* BEGIN Source text *
Execution of this notebook requires Google Datalab (see setup instructions).
We will use Chicago Taxi Trip Data. Using pickup location, drop off location, taxi company, the model we will build predicts the trip fare.
In [27]:
%%bq query --name texi_query_eval
SELECT
unique_key,
fare,
CAST(EXTRACT(DAYOFWEEK FROM trip_start_timestamp) AS STRING) as weekday,
CAST(EXTRACT(DAYOFYEAR FROM trip_start_timestamp) AS STRING) as day,
CAST(EXTRACT(HOUR FROM trip_start_timestamp) AS STRING) as hour,
pickup_latitude,
pickup_longitude,
dropoff_latitude,
dropoff_longitude,
company
FROM `bigquery-public-data.chicago_taxi_trips.taxi_trips`
WHERE
fare > 2.0 AND fare < 200.0 AND
pickup_latitude IS NOT NULL AND
pickup_longitude IS NOT NULL AND
dropoff_latitude IS NOT NULL AND
dropoff_longitude IS NOT NULL AND
MOD(ABS(FARM_FINGERPRINT(unique_key)), 100) < 5
In [28]:
%%bq query --name texi_query_train
SELECT
unique_key,
fare,
CAST(EXTRACT(DAYOFWEEK FROM trip_start_timestamp) AS STRING) as weekday,
CAST(EXTRACT(DAYOFYEAR FROM trip_start_timestamp) AS STRING) as day,
CAST(EXTRACT(HOUR FROM trip_start_timestamp) AS STRING) as hour,
pickup_latitude,
pickup_longitude,
dropoff_latitude,
dropoff_longitude,
company
FROM `bigquery-public-data.chicago_taxi_trips.taxi_trips`
WHERE
fare > 2.0 AND fare < 200.0 AND
pickup_latitude IS NOT NULL AND
pickup_longitude IS NOT NULL AND
dropoff_latitude IS NOT NULL AND
dropoff_longitude IS NOT NULL AND
MOD(ABS(FARM_FINGERPRINT(unique_key)), 100) >= 5
Create "chicago_taxi.train" and "chicago_taxi.eval" BQ tables to store results.
In [29]:
%%bq datasets create --name chicago_taxi
In [30]:
%%bq execute
query: texi_query_eval
table: chicago_taxi.eval
mode: overwrite
Out[30]:
In [31]:
%%bq execute
query: texi_query_train
table: chicago_taxi.train
mode: overwrite
Out[31]:
Sanity check on the data.
* END Source text *
◆ **Work instructions**:
- a) Decide whether each statement agrees with the taxi fare notebook above. Answer yes or no for each, and quote the notebook's deciding words.
(i) The evaluation query keeps only trips with a fare greater than 2.0 and less than 200.0.
(ii) The training query keeps rows whose hashed key modulo 100 is less than 5.
(iii) Both query results are written to their tables in append mode.
- b) Resume the taxi fare notebook above, starting after its final line.
* BEGIN Data extract *
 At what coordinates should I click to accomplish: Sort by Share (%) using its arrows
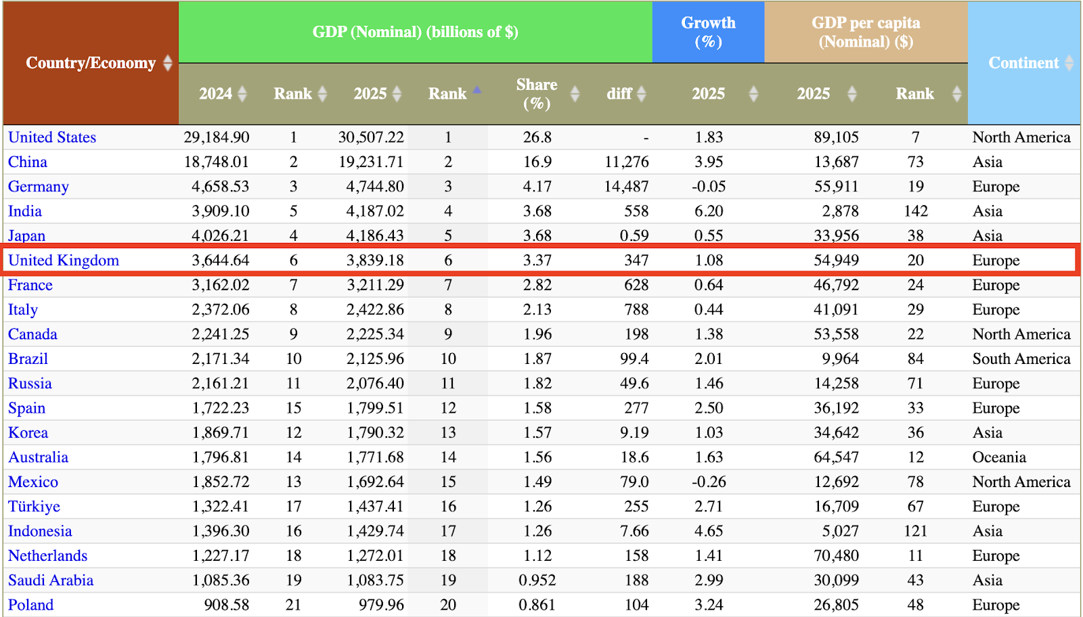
* END Data extract *
◆ **Results by task**:
- a)
(i) Yes: "fare > 2.0 AND fare < 200.0 AND"
(ii) No: "MOD(ABS(FARM_FINGERPRINT(unique_key)), 100) >= 5"
(iii) No: "mode: overwrite"

- b)
In [32]:
%%bq query
SELECT count(*) FROM chicago_taxi.train
Out[32]:
In [10]:
%%bq query
SELECT count(*) FROM chicago_taxi.eval
Out[10]:
The MLWorkbench Magics are a set of Datalab commands that allow an easy code-free experience to training, deploying, and predicting ML models. This notebook will take the data in BigQuery tables and build a regression model. The MLWorkbench Magics are a collection of magic commands for each step in ML workflows: analyzing input data to build transforms, transforming data, training a model, evaluating a model, and deploying a model.
For details of each command, run with --help. For example, "%%ml train --help".
This notebook will run the analyze, transform, and training steps in cloud with services. Notice the "--cloud" flag is set for each step.
In [3]:
import google.datalab.contrib.mlworkbench.commands # this loads the %%ml commands
In [35]:
%%ml dataset create
name: taxi_data_full
format: bigquery
train: chicago_taxi.train
eval: chicago_taxi.eval
In [ ]:
!gsutil mb gs://datalab-chicago-taxi-demo # Create a Storage Bucket to store results.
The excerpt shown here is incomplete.